# Exercise brief
The response must hold only the lines from the line containing "Given: Click the rightmost bar in the chart" through the end of the listing, exactly as written.

# Data
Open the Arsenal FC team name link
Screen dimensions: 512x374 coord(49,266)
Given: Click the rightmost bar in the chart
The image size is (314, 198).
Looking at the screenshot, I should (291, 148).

# Task response
Given: Click the rightmost bar in the chart
The image size is (314, 198).
Looking at the screenshot, I should (291, 148).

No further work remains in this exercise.